Nous serons aussi vigilants contre certaines mauvaises idées qui peuvent émerger des régulateurs. La semaine dernière par exemple, l’ESMA, l’autorité européenne des marchés financiers, a recommandé aux autorités nationales compétentes de réduire la période de tolérance pour les PSAN déjà autorisés, de 18 mois à 12 mois. C’est une très mauvaise idée, car les autorités ne sont pas prêtes au flux entrant conséquent de candidatures qui est attendu.
Le départ soudain de Stéphanie Cabossioras à la tête de Binance France aura-t-il un impact sur la gouvernance de l’Adan ?
Elle était représentante titulaire de Binance au conseil d’administration de l’Adan. Le seul impact, c’est le changement de représentant au sein du conseil d’administration pour Binance.

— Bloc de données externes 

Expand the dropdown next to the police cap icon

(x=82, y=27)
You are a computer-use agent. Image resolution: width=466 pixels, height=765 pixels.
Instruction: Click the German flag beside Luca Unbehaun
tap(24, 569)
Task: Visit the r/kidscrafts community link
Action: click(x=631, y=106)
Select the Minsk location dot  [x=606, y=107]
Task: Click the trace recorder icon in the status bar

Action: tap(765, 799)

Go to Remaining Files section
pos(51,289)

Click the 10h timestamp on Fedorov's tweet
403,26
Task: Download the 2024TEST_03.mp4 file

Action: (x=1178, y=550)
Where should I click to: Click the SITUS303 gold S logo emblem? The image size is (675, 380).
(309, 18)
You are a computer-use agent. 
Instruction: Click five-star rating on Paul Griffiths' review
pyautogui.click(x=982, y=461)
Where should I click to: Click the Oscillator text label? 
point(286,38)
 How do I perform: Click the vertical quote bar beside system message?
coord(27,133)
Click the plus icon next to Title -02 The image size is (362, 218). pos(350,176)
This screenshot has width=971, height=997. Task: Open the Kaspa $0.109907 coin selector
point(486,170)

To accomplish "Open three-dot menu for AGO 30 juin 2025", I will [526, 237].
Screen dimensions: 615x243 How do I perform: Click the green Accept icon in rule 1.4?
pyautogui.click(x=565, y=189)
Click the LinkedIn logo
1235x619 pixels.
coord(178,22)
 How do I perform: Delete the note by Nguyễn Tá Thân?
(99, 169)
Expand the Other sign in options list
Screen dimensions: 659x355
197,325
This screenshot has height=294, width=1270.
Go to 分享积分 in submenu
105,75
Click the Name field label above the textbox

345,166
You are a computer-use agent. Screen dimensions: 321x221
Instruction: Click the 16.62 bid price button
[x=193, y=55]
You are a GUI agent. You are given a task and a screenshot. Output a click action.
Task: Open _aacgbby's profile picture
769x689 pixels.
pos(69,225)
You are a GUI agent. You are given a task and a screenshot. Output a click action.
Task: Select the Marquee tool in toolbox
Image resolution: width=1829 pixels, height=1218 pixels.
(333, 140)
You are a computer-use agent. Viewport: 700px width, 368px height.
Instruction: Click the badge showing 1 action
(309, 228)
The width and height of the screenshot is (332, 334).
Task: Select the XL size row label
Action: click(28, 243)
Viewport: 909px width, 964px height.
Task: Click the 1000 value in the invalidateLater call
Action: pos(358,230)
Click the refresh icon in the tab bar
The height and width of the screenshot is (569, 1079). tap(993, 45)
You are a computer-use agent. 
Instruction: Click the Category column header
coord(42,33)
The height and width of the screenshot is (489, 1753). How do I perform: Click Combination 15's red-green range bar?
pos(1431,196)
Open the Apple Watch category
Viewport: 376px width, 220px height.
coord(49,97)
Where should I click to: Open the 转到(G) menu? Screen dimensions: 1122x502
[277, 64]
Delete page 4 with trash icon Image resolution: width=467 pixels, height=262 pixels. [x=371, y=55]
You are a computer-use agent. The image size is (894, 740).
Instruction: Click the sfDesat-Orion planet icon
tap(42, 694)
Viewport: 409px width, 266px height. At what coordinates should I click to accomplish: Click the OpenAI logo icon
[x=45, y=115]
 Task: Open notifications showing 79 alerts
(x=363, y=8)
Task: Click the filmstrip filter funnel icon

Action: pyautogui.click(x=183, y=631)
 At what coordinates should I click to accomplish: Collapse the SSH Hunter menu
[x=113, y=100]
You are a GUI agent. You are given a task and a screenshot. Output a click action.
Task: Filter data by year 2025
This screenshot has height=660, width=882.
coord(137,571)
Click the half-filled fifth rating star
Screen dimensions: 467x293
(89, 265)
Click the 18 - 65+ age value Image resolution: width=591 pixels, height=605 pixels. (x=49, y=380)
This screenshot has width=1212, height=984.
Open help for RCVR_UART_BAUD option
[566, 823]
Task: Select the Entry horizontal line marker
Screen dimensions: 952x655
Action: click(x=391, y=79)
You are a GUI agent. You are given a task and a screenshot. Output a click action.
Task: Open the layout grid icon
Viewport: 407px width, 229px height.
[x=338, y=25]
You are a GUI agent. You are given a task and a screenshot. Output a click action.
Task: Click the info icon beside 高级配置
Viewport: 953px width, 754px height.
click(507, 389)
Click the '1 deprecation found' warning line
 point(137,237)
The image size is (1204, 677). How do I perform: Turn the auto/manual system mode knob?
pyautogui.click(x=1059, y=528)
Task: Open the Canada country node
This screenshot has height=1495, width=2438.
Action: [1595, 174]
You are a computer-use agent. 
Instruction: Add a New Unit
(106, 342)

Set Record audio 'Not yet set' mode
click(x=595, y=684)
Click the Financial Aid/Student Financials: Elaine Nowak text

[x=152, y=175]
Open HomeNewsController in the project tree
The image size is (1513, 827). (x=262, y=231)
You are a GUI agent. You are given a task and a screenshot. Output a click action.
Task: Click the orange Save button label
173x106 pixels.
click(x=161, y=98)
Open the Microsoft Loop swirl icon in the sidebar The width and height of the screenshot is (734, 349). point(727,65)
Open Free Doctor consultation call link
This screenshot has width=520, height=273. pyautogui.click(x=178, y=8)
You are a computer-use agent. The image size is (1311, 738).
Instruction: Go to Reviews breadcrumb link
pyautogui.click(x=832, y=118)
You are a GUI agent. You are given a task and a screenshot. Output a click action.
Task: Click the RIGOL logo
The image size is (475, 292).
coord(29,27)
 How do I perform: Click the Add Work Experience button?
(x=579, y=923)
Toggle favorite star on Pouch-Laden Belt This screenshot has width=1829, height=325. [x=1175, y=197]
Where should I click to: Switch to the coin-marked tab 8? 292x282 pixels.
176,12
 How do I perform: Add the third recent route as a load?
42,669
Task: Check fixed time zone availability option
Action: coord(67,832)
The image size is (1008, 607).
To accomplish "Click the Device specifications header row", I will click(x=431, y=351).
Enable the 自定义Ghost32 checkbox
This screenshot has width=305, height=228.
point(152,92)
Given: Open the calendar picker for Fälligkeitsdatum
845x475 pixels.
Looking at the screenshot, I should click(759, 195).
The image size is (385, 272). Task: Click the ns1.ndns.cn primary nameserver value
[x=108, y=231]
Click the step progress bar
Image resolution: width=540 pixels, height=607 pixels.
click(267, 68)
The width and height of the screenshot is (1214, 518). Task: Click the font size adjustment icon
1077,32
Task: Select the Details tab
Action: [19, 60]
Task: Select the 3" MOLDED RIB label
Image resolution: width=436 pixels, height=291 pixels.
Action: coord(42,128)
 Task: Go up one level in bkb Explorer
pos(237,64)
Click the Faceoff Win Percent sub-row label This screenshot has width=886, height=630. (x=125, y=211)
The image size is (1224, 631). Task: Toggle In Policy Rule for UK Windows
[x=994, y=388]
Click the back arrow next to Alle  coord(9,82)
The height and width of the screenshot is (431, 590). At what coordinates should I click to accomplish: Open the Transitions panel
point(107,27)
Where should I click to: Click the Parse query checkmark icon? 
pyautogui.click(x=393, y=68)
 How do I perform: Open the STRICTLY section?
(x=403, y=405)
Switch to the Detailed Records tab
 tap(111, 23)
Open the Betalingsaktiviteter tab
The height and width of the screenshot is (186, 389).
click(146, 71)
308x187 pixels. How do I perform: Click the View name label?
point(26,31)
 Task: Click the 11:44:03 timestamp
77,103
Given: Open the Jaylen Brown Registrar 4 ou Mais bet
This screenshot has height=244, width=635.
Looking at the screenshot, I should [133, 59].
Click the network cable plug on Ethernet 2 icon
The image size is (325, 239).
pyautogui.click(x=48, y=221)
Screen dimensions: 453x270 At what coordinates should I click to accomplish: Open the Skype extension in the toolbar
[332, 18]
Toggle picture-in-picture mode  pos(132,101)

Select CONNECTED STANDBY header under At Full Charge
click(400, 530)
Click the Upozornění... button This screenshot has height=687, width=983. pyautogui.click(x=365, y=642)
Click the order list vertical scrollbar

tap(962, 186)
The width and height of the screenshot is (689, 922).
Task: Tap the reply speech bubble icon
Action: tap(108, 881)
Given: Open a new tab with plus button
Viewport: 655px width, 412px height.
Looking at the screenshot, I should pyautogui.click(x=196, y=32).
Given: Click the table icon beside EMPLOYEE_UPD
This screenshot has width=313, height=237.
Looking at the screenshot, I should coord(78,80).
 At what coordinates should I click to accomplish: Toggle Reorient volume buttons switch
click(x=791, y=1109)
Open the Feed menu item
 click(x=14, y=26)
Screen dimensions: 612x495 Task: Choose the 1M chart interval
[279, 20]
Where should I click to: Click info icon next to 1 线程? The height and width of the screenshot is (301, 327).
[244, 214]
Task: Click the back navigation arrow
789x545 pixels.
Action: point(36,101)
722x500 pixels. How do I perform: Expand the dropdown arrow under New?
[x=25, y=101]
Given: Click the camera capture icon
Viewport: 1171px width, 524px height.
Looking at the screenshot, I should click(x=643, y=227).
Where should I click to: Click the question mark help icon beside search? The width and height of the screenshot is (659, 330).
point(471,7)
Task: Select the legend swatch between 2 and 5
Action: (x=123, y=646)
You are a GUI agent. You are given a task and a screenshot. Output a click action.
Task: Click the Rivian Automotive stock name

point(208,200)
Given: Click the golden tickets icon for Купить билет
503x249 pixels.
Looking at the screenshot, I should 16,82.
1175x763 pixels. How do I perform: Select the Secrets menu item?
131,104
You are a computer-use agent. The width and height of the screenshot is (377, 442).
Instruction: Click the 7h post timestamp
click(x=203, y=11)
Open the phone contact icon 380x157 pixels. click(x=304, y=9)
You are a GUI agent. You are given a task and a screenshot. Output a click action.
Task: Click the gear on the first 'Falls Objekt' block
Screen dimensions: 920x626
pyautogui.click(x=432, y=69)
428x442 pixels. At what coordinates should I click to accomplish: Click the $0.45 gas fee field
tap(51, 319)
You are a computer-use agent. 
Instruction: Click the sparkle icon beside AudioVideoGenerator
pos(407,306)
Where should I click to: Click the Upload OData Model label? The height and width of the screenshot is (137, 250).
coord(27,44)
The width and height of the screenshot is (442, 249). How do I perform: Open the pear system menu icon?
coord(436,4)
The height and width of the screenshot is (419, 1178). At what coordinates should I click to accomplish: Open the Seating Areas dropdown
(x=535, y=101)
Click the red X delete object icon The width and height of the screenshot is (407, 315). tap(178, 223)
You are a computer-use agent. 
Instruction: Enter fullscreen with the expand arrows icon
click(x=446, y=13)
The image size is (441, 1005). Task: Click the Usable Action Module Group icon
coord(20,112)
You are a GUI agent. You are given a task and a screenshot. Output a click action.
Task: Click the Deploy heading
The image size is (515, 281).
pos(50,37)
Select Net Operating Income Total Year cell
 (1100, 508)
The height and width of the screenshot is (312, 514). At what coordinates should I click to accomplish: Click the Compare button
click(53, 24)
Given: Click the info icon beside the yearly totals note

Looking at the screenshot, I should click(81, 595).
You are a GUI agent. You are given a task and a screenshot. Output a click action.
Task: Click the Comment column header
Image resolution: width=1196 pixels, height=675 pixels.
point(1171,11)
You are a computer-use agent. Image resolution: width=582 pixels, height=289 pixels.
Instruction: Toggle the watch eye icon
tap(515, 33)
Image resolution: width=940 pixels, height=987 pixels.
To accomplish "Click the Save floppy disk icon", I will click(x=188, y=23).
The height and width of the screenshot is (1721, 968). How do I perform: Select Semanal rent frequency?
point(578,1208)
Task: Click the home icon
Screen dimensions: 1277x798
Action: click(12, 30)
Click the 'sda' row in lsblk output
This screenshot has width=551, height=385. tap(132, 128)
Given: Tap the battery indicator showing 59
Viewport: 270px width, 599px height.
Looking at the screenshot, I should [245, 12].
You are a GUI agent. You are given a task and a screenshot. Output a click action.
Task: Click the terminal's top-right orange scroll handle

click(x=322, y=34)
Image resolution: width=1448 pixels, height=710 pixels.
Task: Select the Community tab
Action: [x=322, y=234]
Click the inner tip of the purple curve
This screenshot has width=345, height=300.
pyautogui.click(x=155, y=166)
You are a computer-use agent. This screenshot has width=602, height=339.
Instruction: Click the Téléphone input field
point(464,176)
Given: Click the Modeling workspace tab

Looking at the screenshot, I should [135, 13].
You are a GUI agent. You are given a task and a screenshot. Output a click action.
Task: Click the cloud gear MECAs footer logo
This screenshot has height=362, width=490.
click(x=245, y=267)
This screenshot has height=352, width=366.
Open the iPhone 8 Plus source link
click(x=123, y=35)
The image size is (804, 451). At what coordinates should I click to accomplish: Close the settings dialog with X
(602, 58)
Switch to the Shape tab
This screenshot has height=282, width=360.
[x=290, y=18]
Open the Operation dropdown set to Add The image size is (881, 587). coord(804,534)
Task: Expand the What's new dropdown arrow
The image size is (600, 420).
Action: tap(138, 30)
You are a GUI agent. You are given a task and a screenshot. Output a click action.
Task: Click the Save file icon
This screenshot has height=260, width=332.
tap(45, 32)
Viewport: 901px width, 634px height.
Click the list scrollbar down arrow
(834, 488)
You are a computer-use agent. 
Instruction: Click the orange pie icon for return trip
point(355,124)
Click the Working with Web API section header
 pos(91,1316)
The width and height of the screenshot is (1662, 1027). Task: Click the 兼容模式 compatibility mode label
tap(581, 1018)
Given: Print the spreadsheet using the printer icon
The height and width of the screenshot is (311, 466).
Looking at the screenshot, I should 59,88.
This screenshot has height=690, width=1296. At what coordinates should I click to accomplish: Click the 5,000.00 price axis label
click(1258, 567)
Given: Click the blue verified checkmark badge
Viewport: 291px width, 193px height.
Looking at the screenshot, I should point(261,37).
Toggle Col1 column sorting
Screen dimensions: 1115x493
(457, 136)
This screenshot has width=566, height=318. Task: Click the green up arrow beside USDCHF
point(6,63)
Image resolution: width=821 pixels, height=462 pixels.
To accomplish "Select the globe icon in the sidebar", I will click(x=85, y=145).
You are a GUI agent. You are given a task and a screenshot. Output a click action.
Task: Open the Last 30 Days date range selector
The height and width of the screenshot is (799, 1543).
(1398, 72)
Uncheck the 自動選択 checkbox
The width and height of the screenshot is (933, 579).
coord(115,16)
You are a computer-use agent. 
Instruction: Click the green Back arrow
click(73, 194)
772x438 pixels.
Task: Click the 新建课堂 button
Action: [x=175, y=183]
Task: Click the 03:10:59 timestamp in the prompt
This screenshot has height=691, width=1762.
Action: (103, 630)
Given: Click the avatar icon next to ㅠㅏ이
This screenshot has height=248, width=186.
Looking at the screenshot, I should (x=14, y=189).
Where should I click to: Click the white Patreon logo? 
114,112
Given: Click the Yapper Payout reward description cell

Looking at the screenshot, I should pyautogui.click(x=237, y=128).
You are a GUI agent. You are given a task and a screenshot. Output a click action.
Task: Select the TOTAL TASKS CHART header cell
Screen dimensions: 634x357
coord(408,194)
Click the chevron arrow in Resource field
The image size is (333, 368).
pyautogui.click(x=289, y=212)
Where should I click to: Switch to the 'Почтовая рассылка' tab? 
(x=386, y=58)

Ce sera un changement d’interlocuteur, mais certainement pas d’orientation pour l’Association, dont la stratégie a été actée en début d’année par les membres.
Faut-il s’inquiéter de son départ quand on connaît le contexte dans lequel évolue Binance depuis plusieurs mois ?
L’Association représente le secteur dans son ensemble et n’a pas vocation à commenter l’actualité de ses membres individuellement.
Quels sont les chantiers de l’Adan pour 2024 ?
Nous sommes en train d’établir les feuilles de route de nos cinq comités (PSAN, DeFi, NFT, juridique et tokenisation). Nos deux grandes ambitions qui les gouvernent sont l’européanisation et la diversification.
Pour la première, nous avons accueilli ce matin notre nouvelle recrue, qui est “EU Policy Officer” et qui sera établie à Bruxelles pour mener les affaires européennes de l’association à travers un bureau de représentation. Ce qui est une très bonne nouvelle.
Et pour la deuxième ?
Pour la deuxième, nous représentons beaucoup d’autres usages que les usages financiers, avec des membres comme PMU, Sorare ou Casino. Nous portons la voix de très jeunes pousses, et des grands groupes qui ne sont pas web3 natifs. Notre objectif est donc d’élargir le spectre des sujets traités, parce qu’en réalité outre MiCa il y a beaucoup d’autres chantiers (métavers, les passeports sous forme de NFT…).
D’autant que l’actualité européenne sera très riche en 2024, avec les élections et le renouvellement de la Commission européenne. Nous devons rester connectés pour que les prochaines feuilles de route des institutions européennes permettent d’aider au développement du web3 en Europe.